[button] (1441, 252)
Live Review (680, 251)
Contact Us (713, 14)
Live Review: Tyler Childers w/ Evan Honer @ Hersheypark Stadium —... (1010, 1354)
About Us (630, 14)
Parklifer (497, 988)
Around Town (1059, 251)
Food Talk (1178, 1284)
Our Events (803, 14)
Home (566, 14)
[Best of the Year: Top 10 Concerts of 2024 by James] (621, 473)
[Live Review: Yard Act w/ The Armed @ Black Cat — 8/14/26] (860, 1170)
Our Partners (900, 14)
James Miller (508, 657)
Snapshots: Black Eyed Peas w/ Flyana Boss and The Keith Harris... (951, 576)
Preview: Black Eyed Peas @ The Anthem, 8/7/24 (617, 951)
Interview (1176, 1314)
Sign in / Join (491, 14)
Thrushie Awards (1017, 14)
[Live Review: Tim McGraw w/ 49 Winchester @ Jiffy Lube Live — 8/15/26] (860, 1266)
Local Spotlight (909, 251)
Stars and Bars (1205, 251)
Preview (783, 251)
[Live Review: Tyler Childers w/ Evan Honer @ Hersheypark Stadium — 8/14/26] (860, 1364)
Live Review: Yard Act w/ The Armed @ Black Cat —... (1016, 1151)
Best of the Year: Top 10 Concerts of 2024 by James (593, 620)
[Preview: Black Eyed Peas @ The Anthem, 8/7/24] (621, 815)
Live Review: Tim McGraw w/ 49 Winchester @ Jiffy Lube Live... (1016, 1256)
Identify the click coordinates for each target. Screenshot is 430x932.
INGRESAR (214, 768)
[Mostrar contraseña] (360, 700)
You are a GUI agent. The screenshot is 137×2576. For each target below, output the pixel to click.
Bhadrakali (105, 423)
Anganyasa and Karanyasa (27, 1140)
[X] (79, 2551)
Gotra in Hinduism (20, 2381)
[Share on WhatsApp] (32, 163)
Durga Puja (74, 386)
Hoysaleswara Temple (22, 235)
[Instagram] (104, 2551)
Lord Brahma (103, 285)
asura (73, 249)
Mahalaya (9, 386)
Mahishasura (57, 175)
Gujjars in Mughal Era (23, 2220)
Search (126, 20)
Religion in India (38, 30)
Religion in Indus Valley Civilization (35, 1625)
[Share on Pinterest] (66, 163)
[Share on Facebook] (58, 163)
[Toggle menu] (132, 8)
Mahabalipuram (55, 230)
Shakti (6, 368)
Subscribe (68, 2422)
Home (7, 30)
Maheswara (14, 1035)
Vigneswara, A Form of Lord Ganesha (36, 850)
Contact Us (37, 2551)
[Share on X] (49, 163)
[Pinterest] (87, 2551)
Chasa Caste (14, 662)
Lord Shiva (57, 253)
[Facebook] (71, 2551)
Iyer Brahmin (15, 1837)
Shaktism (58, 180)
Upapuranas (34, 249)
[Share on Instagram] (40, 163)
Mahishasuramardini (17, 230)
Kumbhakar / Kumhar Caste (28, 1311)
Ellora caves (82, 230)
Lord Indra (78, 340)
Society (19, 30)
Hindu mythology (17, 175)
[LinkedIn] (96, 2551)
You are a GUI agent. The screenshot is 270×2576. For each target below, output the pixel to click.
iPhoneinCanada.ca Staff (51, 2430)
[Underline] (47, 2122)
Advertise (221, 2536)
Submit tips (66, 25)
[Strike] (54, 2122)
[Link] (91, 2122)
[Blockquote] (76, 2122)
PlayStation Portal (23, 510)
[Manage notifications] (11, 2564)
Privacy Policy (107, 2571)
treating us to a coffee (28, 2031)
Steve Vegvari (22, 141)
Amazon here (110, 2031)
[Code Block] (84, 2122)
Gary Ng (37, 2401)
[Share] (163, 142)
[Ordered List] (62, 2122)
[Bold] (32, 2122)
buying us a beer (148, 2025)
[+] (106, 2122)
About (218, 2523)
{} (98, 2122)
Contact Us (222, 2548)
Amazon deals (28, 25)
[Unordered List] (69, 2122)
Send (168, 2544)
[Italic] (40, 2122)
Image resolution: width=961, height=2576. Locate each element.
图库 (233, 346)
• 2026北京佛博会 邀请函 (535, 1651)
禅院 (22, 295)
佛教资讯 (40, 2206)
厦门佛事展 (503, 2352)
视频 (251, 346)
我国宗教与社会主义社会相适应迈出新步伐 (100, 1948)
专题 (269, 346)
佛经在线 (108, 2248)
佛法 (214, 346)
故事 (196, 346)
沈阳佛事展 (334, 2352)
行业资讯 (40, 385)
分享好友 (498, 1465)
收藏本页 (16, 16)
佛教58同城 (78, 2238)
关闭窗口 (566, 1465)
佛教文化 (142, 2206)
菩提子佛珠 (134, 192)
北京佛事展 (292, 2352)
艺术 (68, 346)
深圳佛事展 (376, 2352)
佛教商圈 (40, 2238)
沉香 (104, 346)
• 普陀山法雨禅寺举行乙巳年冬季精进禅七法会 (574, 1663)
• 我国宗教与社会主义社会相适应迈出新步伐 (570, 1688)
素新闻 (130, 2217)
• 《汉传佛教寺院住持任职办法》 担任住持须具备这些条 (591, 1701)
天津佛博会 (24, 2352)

---

*Brief*. Retype every entry above, word for word.

*Response area*.
[button] (1441, 252)
Live Review (680, 251)
Contact Us (713, 14)
Live Review: Tyler Childers w/ Evan Honer @ Hersheypark Stadium —... (1010, 1354)
About Us (630, 14)
Parklifer (497, 988)
Around Town (1059, 251)
Food Talk (1178, 1284)
Our Events (803, 14)
Home (566, 14)
[Best of the Year: Top 10 Concerts of 2024 by James] (621, 473)
[Live Review: Yard Act w/ The Armed @ Black Cat — 8/14/26] (860, 1170)
Our Partners (900, 14)
James Miller (508, 657)
Snapshots: Black Eyed Peas w/ Flyana Boss and The Keith Harris... (951, 576)
Preview: Black Eyed Peas @ The Anthem, 8/7/24 (617, 951)
Interview (1176, 1314)
Sign in / Join (491, 14)
Thrushie Awards (1017, 14)
[Live Review: Tim McGraw w/ 49 Winchester @ Jiffy Lube Live — 8/15/26] (860, 1266)
Local Spotlight (909, 251)
Stars and Bars (1205, 251)
Preview (783, 251)
[Live Review: Tyler Childers w/ Evan Honer @ Hersheypark Stadium — 8/14/26] (860, 1364)
Live Review: Yard Act w/ The Armed @ Black Cat —... (1016, 1151)
Best of the Year: Top 10 Concerts of 2024 by James (593, 620)
[Preview: Black Eyed Peas @ The Anthem, 8/7/24] (621, 815)
Live Review: Tim McGraw w/ 49 Winchester @ Jiffy Lube Live... (1016, 1256)
Identify the click coordinates for each target. Screenshot is 430x932.
INGRESAR (214, 768)
[Mostrar contraseña] (360, 700)
You are a GUI agent. The screenshot is 137×2576. For each target below, output the pixel to click.
Bhadrakali (105, 423)
Anganyasa and Karanyasa (27, 1140)
[X] (79, 2551)
Gotra in Hinduism (20, 2381)
[Share on WhatsApp] (32, 163)
Durga Puja (74, 386)
Hoysaleswara Temple (22, 235)
[Instagram] (104, 2551)
Lord Brahma (103, 285)
asura (73, 249)
Mahalaya (9, 386)
Mahishasura (57, 175)
Gujjars in Mughal Era (23, 2220)
Search (126, 20)
Religion in India (38, 30)
Religion in Indus Valley Civilization (35, 1625)
[Share on Pinterest] (66, 163)
[Share on Facebook] (58, 163)
[Toggle menu] (132, 8)
Mahabalipuram (55, 230)
Shakti (6, 368)
Subscribe (68, 2422)
Home (7, 30)
Maheswara (14, 1035)
Vigneswara, A Form of Lord Ganesha (36, 850)
Contact Us (37, 2551)
[Share on X] (49, 163)
[Pinterest] (87, 2551)
Chasa Caste (14, 662)
Lord Shiva (57, 253)
[Facebook] (71, 2551)
Iyer Brahmin (15, 1837)
Shaktism (58, 180)
Upapuranas (34, 249)
[Share on Instagram] (40, 163)
Mahishasuramardini (17, 230)
Kumbhakar / Kumhar Caste (28, 1311)
Ellora caves (82, 230)
Lord Indra (78, 340)
Society (19, 30)
Hindu mythology (17, 175)
[LinkedIn] (96, 2551)
You are a GUI agent. The screenshot is 270×2576. For each target below, output the pixel to click.
iPhoneinCanada.ca Staff (51, 2430)
[Underline] (47, 2122)
Advertise (221, 2536)
Submit tips (66, 25)
[Strike] (54, 2122)
[Link] (91, 2122)
[Blockquote] (76, 2122)
PlayStation Portal (23, 510)
[Manage notifications] (11, 2564)
Privacy Policy (107, 2571)
treating us to a coffee (28, 2031)
Steve Vegvari (22, 141)
Amazon here (110, 2031)
[Code Block] (84, 2122)
Gary Ng (37, 2401)
[Share] (163, 142)
[Ordered List] (62, 2122)
[Bold] (32, 2122)
buying us a beer (148, 2025)
[+] (106, 2122)
About (218, 2523)
{} (98, 2122)
Contact Us (222, 2548)
Amazon deals (28, 25)
[Unordered List] (69, 2122)
Send (168, 2544)
[Italic] (40, 2122)
Image resolution: width=961, height=2576. Locate each element.
图库 (233, 346)
• 2026北京佛博会 邀请函 (535, 1651)
禅院 (22, 295)
佛教资讯 (40, 2206)
厦门佛事展 (503, 2352)
视频 (251, 346)
我国宗教与社会主义社会相适应迈出新步伐 (100, 1948)
专题 (269, 346)
佛经在线 (108, 2248)
佛法 (214, 346)
故事 (196, 346)
沈阳佛事展 (334, 2352)
行业资讯 (40, 385)
分享好友 (498, 1465)
收藏本页 (16, 16)
佛教58同城 (78, 2238)
关闭窗口 (566, 1465)
佛教文化 (142, 2206)
菩提子佛珠 (134, 192)
北京佛事展 (292, 2352)
艺术 (68, 346)
深圳佛事展 (376, 2352)
佛教商圈 (40, 2238)
沉香 (104, 346)
• 普陀山法雨禅寺举行乙巳年冬季精进禅七法会 (574, 1663)
• 我国宗教与社会主义社会相适应迈出新步伐 (570, 1688)
素新闻 (130, 2217)
• 《汉传佛教寺院住持任职办法》 担任住持须具备这些条 (591, 1701)
天津佛博会 (24, 2352)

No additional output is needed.